» 指示内容
以下の全行を、「screenshot」を「image」に置換した形で書き直し、それ以外の文字はそのまま残すこと。画像は出力に含めない。

» データ行

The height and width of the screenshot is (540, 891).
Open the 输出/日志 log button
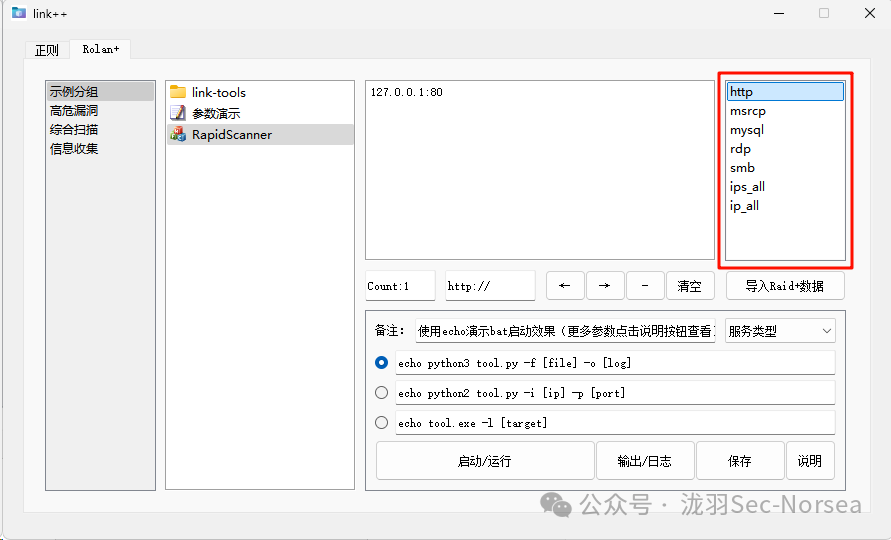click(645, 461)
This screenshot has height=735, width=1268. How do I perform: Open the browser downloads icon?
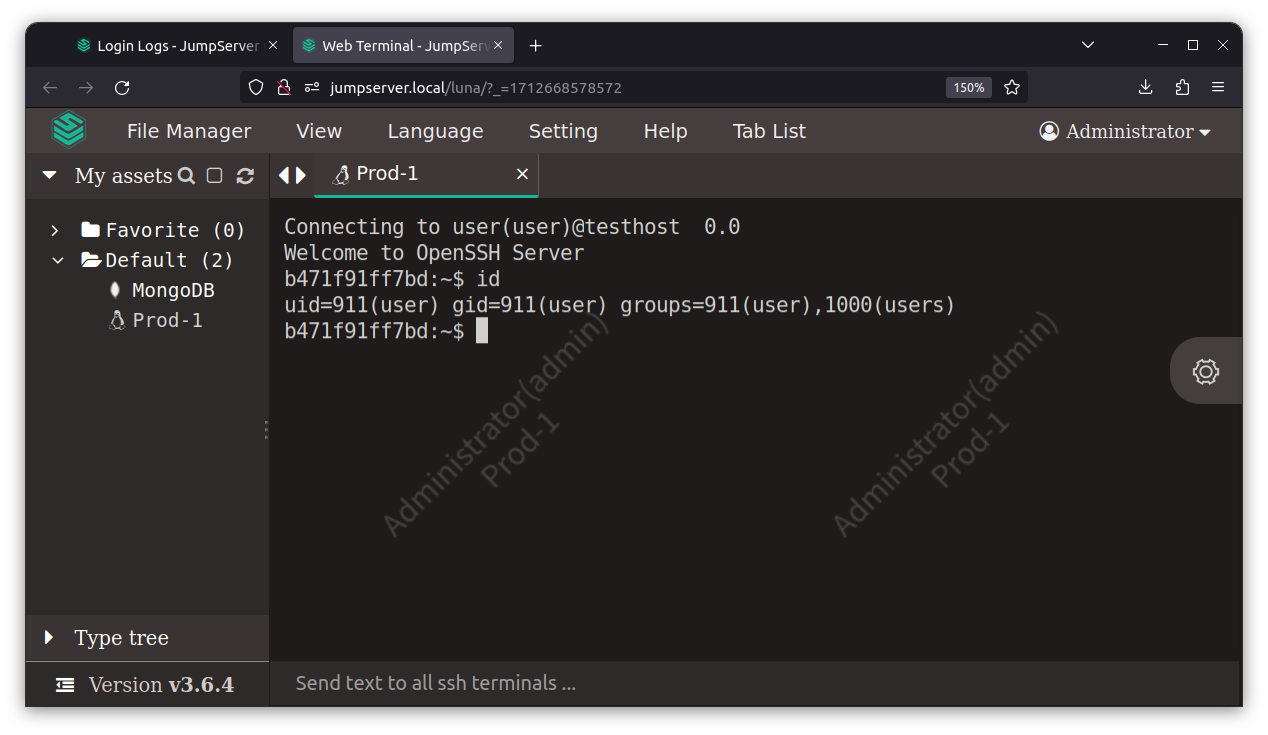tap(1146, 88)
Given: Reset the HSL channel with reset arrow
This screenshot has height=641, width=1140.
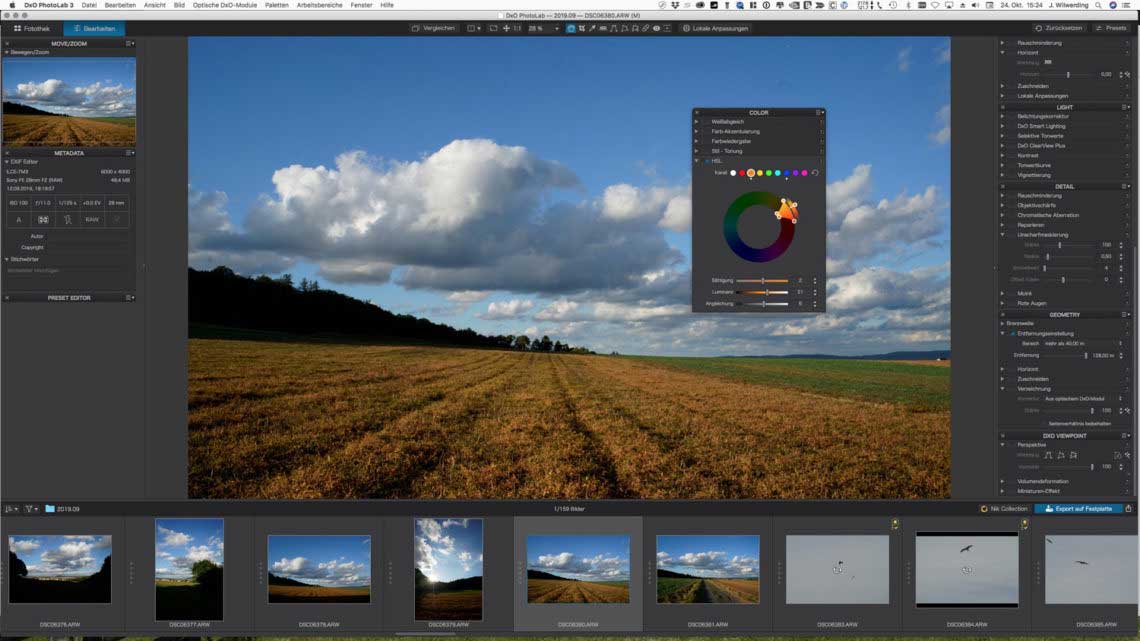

» 回答記述
The height and width of the image is (540, 891).
Open the 输出/日志 log button
click(645, 461)
This image has height=735, width=1268. How do I perform: Open the browser downloads icon?
tap(1146, 88)
Given: Reset the HSL channel with reset arrow
This image has height=641, width=1140.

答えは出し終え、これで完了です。